+++ Given records
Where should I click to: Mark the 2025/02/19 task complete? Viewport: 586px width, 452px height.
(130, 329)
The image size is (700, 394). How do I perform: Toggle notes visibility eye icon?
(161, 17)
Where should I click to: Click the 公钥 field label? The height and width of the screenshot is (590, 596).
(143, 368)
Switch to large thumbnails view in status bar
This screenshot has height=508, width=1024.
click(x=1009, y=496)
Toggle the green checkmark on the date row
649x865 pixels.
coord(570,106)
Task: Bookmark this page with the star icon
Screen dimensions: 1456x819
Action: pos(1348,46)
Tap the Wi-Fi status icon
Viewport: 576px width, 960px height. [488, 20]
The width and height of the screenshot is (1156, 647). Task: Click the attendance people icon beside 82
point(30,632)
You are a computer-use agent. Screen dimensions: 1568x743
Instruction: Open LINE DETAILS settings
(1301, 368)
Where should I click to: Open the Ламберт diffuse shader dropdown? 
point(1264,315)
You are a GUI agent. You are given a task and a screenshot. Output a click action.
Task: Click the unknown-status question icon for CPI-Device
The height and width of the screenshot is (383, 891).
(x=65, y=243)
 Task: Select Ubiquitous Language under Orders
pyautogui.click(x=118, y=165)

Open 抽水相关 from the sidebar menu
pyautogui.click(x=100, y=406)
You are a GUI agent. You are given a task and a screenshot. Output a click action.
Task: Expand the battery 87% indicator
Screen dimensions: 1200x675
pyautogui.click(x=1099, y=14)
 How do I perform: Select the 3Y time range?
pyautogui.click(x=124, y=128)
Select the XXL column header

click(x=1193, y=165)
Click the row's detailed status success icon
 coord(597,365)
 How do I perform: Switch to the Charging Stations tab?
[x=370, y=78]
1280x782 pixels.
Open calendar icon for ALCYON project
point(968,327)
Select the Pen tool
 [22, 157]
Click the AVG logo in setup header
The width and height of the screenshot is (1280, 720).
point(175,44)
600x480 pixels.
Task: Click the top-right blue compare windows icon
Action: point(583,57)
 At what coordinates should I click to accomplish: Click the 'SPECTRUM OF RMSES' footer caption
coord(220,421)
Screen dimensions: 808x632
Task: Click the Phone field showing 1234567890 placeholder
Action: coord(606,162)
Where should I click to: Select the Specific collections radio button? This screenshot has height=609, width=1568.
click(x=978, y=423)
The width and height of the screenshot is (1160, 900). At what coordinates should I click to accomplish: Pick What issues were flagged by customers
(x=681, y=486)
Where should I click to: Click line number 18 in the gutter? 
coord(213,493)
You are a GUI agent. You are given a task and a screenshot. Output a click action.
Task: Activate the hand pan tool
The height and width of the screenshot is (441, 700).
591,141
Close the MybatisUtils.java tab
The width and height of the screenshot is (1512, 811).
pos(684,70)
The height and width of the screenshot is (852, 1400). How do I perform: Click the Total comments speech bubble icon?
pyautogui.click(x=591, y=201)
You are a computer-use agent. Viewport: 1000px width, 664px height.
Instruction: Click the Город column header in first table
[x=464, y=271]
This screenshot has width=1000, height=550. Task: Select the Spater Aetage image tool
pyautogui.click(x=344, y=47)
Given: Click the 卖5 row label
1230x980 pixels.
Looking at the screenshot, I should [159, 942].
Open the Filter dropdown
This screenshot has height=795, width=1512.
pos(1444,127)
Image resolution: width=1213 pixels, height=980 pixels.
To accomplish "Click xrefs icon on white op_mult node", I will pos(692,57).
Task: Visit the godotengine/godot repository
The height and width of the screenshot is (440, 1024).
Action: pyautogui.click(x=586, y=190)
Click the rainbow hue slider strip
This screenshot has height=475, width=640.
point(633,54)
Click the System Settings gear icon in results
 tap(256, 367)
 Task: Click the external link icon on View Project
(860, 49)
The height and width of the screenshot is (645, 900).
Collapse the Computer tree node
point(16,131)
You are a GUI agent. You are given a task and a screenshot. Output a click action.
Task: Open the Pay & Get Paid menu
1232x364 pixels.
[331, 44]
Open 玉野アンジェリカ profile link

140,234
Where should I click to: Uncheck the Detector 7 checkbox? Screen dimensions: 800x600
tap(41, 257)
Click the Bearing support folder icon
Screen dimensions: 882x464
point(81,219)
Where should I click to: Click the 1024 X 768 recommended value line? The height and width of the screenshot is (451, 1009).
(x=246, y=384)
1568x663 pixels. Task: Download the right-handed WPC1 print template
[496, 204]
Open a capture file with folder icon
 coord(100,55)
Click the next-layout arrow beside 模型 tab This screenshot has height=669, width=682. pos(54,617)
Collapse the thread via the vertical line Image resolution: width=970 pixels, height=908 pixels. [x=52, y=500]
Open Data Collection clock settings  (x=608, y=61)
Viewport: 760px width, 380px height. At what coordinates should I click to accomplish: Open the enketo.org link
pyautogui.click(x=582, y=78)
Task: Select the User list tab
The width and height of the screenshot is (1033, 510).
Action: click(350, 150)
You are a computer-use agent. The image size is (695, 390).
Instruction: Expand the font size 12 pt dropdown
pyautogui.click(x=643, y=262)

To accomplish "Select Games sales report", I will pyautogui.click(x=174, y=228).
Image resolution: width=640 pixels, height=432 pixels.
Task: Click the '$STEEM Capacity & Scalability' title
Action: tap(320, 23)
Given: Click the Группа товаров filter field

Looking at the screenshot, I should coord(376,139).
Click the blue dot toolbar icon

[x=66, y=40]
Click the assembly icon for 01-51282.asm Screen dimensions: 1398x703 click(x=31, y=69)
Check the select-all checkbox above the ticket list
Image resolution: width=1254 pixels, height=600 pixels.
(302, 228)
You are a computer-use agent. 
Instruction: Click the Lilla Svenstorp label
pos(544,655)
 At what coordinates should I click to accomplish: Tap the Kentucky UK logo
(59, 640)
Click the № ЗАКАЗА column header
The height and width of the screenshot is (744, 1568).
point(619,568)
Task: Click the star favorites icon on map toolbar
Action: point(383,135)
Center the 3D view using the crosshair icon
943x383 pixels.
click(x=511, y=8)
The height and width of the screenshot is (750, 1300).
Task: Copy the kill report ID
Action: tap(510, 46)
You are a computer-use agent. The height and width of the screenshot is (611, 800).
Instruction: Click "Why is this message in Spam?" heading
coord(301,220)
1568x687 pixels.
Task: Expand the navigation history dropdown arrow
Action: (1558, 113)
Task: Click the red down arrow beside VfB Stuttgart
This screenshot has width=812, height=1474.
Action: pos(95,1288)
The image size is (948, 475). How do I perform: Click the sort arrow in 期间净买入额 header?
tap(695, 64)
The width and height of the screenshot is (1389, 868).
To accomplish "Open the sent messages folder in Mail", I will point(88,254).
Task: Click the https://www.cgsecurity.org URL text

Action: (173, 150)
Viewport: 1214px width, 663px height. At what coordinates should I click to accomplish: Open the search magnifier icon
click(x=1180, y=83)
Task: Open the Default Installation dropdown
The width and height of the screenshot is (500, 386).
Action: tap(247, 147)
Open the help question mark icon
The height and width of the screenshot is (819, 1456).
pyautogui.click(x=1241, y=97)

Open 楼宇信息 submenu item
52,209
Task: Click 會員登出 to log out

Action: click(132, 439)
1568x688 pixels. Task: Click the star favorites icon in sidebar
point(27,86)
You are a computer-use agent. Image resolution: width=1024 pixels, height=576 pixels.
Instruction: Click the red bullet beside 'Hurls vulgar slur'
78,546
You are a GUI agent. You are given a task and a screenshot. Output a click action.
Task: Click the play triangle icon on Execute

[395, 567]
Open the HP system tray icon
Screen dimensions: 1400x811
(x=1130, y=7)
++++++
**What you are asked to do:**
Reproduce the rows above verbatim, from the start of the rows through the line containing "point(30,632)", with both ends included.

**Answer to the exercise:**
Where should I click to: Mark the 2025/02/19 task complete? Viewport: 586px width, 452px height.
(130, 329)
The image size is (700, 394). How do I perform: Toggle notes visibility eye icon?
(161, 17)
Where should I click to: Click the 公钥 field label? The height and width of the screenshot is (590, 596).
(143, 368)
Switch to large thumbnails view in status bar
This screenshot has height=508, width=1024.
click(x=1009, y=496)
Toggle the green checkmark on the date row
649x865 pixels.
coord(570,106)
Task: Bookmark this page with the star icon
Screen dimensions: 1456x819
Action: pos(1348,46)
Tap the Wi-Fi status icon
Viewport: 576px width, 960px height. [488, 20]
The width and height of the screenshot is (1156, 647). Task: Click the attendance people icon beside 82
point(30,632)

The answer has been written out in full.